Les Etats-Unis critiquent la Chine et la Russie pour ne pas en avoir fait assez contre la traite des êtres humains, dans un rapport qui peut déclencher des sanctions américaines contre ces deux puissances avec qui les relations sont déjà tendues.

Ces deux pays, ainsi que l’Ouzbékistan, sont tombés au plus bas d’une classification dressée et publiée mercredi par le département d’Etat, alors qu’ils s’étaient engagés à lutter plus efficacement contre ce fléau. Pour le secrétaire d’Etat John Kerry, “nous avons une obligation morale de relever ce défi [car] la traite d’êtres humains est une attaque contre nos valeurs les plus chères comme la liberté et la dignité humaine”.

Le directeur du bureau au département d’Etat chargé de combattre la traite humaine, Luis C. de Baca, a nié qu’il y ait de “la politique derrière” ce panorama mondial. “Pour être promu, il ne faut pas être un pays important ou un allié. Il fautmontrer des résultats”, a-t-il insisté. Et, a martelé le diplomate, “les gens oublient que pour chaque cas [d’esclavage] il y a une personne”. Pour John Kerry, les“gouvernements sont les premiers responsables pour répondre à ces crimes”.

PÉKIN ET LES MIGRANTS INTÉRIEURS

Dans le cas de Pékin, bête noire de Washington sur les droits de l’homme, le rapport met au jour “une traite importante parmi la population migrante à l’intérieur de la Chine”, ainsi que la poursuite du “travail forcé, notamment dans des fours à briques, mines de charbon et usines”.

En outre, la politique de l’enfant unique a conduit à un “ratio de 118 garçons pour 100 filles, lesquelles alimentent une demande pour le trafic de femmes étrangères se mariant avec des hommes chinois et pour la prostitution”, dénonce le département d’Etat. Non seulement Pékin, souligne le rapport, “n’a pas montré d’efforts significatifs pour interdire complètement et punir toute forme de traite”, mais de plus “la Chine est devenue le centre mondial de la traite humaine pour le monde du travail et l’industrie du sexe”, accuse l’élu démocrate Chris Smith.

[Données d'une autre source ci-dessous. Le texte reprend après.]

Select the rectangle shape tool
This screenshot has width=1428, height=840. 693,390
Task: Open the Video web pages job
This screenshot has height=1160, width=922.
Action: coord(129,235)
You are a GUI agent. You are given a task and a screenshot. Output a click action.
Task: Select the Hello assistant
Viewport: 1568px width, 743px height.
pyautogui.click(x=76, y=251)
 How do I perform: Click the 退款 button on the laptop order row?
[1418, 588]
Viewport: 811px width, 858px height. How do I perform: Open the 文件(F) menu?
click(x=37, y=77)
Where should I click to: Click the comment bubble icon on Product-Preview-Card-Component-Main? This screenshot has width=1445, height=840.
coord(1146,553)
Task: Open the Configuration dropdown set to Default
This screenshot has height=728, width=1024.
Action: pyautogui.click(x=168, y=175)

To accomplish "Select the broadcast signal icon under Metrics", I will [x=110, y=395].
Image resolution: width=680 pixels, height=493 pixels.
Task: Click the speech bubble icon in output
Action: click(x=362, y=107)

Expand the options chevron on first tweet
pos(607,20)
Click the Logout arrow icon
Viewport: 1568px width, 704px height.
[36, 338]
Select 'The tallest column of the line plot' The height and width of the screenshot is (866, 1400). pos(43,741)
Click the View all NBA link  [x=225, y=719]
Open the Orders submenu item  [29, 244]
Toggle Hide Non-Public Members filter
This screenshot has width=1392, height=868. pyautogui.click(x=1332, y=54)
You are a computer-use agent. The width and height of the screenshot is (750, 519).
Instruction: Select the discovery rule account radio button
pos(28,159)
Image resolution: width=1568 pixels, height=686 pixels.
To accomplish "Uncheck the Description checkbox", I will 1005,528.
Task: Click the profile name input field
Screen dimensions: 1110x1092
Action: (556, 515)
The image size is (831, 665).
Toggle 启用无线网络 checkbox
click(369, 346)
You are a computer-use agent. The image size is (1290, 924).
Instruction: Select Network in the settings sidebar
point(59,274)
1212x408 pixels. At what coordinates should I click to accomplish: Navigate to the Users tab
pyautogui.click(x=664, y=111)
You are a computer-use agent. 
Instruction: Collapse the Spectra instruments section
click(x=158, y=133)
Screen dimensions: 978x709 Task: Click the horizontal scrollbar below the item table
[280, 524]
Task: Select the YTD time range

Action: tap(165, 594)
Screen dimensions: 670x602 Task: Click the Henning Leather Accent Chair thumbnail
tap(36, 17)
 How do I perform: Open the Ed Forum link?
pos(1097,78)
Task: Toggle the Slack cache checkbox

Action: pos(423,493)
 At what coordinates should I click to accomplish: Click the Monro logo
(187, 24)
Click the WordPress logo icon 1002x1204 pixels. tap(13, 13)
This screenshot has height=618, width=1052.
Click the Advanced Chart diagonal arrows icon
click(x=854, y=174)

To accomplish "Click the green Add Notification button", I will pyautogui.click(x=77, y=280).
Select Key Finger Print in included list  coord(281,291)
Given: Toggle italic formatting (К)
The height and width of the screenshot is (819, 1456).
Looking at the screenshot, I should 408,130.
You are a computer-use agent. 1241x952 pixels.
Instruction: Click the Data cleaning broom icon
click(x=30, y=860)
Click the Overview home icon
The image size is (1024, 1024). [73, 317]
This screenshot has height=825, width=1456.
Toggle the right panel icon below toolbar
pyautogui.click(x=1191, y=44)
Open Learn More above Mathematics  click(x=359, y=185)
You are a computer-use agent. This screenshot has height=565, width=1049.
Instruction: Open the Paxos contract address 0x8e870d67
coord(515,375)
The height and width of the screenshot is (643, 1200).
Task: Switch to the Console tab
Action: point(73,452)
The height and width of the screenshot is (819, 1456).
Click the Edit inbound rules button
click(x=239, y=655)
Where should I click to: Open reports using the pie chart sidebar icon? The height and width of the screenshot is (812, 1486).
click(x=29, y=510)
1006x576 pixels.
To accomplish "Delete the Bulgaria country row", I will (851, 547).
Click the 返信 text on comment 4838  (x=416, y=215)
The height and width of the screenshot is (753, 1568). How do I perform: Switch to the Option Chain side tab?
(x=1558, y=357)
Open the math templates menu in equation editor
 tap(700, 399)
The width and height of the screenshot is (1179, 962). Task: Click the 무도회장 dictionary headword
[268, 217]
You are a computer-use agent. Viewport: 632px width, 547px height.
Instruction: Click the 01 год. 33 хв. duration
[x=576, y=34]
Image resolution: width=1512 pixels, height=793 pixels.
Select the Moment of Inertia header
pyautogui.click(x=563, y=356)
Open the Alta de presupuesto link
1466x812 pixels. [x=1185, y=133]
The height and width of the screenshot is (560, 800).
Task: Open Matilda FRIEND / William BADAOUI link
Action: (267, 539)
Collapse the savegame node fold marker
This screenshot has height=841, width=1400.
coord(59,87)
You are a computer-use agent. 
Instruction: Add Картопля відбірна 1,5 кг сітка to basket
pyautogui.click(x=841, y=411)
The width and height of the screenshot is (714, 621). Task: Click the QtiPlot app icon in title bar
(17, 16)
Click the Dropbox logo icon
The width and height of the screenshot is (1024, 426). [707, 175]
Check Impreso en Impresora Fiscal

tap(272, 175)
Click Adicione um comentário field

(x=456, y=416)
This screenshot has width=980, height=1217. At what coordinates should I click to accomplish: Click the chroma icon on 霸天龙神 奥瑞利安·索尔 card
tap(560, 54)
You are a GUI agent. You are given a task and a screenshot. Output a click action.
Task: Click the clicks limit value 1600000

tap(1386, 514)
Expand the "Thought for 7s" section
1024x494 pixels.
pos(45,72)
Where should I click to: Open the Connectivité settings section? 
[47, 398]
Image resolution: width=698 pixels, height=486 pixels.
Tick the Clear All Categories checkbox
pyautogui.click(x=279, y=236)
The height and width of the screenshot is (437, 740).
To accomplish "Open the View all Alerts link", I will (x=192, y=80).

“Nous croyons que la partie américaine devrait adopter une vue objective et impartiale à l’égard des efforts de la Chine [pour faire cesser la traite] et cesserd’émettre des jugements unilatéraux et arbitraires sur la Chine”, a déclaré la porte-parole de la diplomatie chinoise, Mme Hua Chunying, lors d’un point de presse quotidien.

NON PAIEMENT DE SALAIRES EN RUSSIE

Quant à la Russie, avec laquelle les Etats-Unis multiplient les frictions sur les droits de l’homme et les libertés publiques, un million de personnes “sont dans une situation professionnelle d’exploitation caractéristique des affaires de traite”. Le rapport dénonce ainsi des cas de “non-paiement de salaires, d’agressions physiques, de conditions de vie extrêmement mauvaises”.

Le ministère des affaires étrangères russe a fait part de son mécontentement“En ce qui concerne la possibilité de prendre des sanctions unilatérales contre la Russie (…), le fait même de soulever cette question provoque l’indignation”, a déclaré le ministère des affaires étrangères dans un communiqué.

RISQUES DE SANCTIONS AMÉRICAINES

En Ouzbékistan voisin, certes le nombre d’enfants de moins de 15 ans contraints de travailler lors de la récolte annuelle de coton a baissé, mais “des enfants plus âgés et des adultes sont encore victimes de travaux forcés”.

Selon la législation américaine, la relégation de ces pays en bas de classement peut déclencher des coupes dans l’aide américaine non humanitaire et non commerciale. Le président Barack Obama décidera en septembre s’il prend de telles sanctions. Ces menaces sont aussi un message adressé aux Etats placés cette année sur une “liste de surveillance” et qui pourraient bien être rétrogradés au dernier échelon en 2014 s’ils n’en font pas plus contre la traite humaine. Parmi ces pays figurent l’Afghanistan, la Malaisie, la Thaïlande, les Maldives ou le Tchad.

Au contraire, trois Etats – l’Azerbaïdjan, l’Irak et le Congo – ont été rehaussés par Washington au vu d’un “vrai mouvement” de leur part dans leur combat contre la traite des êtres humains et l’esclavage. Les Etats-Unis estiment qu’il reste 27 millions de personnes réduites en esclavage dans le monde.